Remember instant gratification? You seldom hear that term any more because that’s what life is all about nowadays. It’s not an anomaly or an undesirable trait that only applies to impatient people. We are constantly being instantly gratified, whether we are craving food, information or entertainment. How about an attention span? It’s another concept bordering on the archaic because nobody seems to have one. If you are under the age of thirty, let’s say, you’ve probably grown up having to wait for nothing. That patience that used to be a virtue has become a liability.

I’ll confess I’m a cranky old guy bombarded by instant messaging, breaking news alerts on my cell phone, immediate access to news around the world and Facebook commentary that has little to do with me or my life from people I hardly know. Then again, I sign up for the email alerts, check out the cable headline news to learn the latest development about Kate Middleton’s chest and even do occasional Facebook surveillance just in case there is some morsel I can consume, digest and pass on. Like just about everyone else, I don’t want to miss anything, no matter how trivial it may be.

As a Boomer, I can step back and see the transitions that seem so seamless to people who weren’t around before microwaves, online shopping and diet meals delivered to your door. It gives me some perspective on the impact of instant gratification in our culture.

Our attitude toward food—the most important component in how we look and feel— is an example of how we no longer take the time to make sure we are ingesting properly prepared stuff that is good for us. Fast food is aptly named because we consume great volumes of it and we want it without having to wait. That gives us more time to eat more. If possible, it’s even better if we don’t have to get out of our cars to pick up our super-sized portions of carbs, fat and protein.  It wasn’t that long ago when people grew and raised their own food, used sugar and salt sparingly and ate in moderation because the more they ate the harder they had to work. They actually burned off many of the calories they ingested growing, gathering and preparing their meals. The food that fueled and sustained them required exercise to get it to the table.

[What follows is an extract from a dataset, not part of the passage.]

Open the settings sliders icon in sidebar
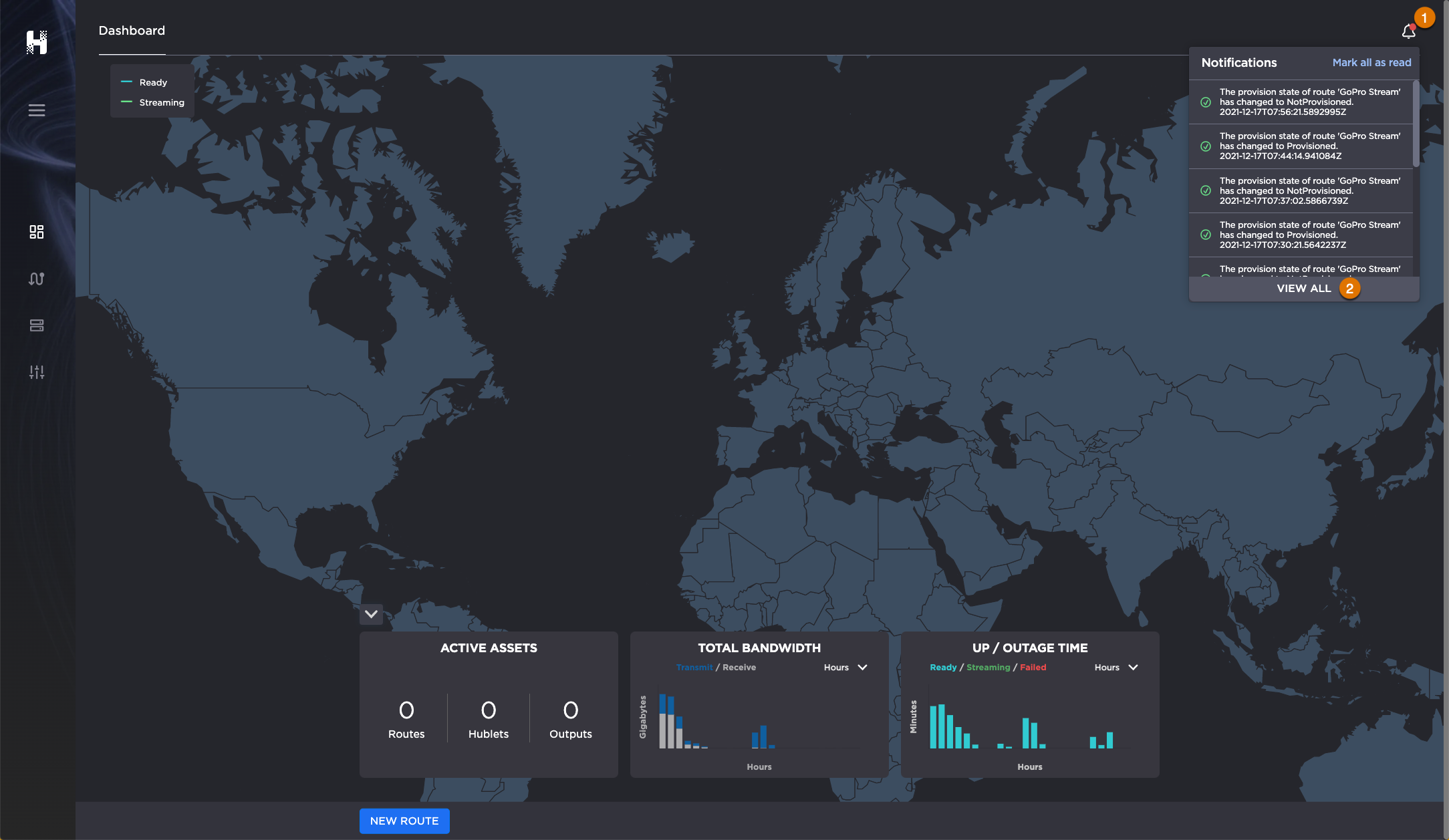Screen dimensions: 1449x840 point(37,372)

That’s right. There was a time when families ate together at the same table.

You’ve seen the TV ads with a shapely lass crowing about how she lost gobs of weight without having to give up most of the stuff that made her fat in the first place. How about the guy with the awesome six-pack who says he got that way by just working out 10 minutes a day? All it takes is a miracle diet plan or a magic machine and you can have it all right now.

What none of these user-friendly diets and gizmos demand are sacrifice, self-discipline and patience. The quick fix, which we have come to regard as an entitlement, carries over into our politics and our expectations from government. Never mind how long it took to get into our predicament, we want it resolved now. Just don’t expect us to pay more taxes or give anything up.

The bottom line is simple. Doing it is the hard part, and, most importantly, doing it slowly, patiently is key to doing it right. You see, by the time you shed weight, for example, you have probably developed a diet and exercise regimen you are more likely to stick with. Getting there may mean months, even years, of your life, depending on how overweight you are. That’s just too long to wait for too many of us. And, yes, getting healthy, as with life itself, often seems unfair. I might lose my 50 pounds, following the same approach as you, in a handful of months. Meanwhile, you are still multiple pounds from your goal after a year. Seems unfair. Then again, it is also unfair that some people get fatter eating essentially the same stuff as thinner friends.

Hey, it’s also unfair that your daughter’s IQ is 20 point higher than my son’s and she got into Princeton with scholarships and he’s settling for the state college down the road. The trick is doing the best with what you’ve got and not resenting those who seem blessed with unearned advantages. Earning something is definitely better than having it given to you—even if you are the only one who cares.

What does all of this have to do with instant gratification? To me it’s about another seldom-used phrase—sense of accomplishment. The things you accomplish through sacrifice and hard work simply make you feel better about yourself. Don’t be blinded by resentment toward others who seem to have more than you with less effort expended. If nothing has come quickly or easily for you on your life’s journey, you possess a depth of understanding, a wisdom, that can’t be granted instantaneously.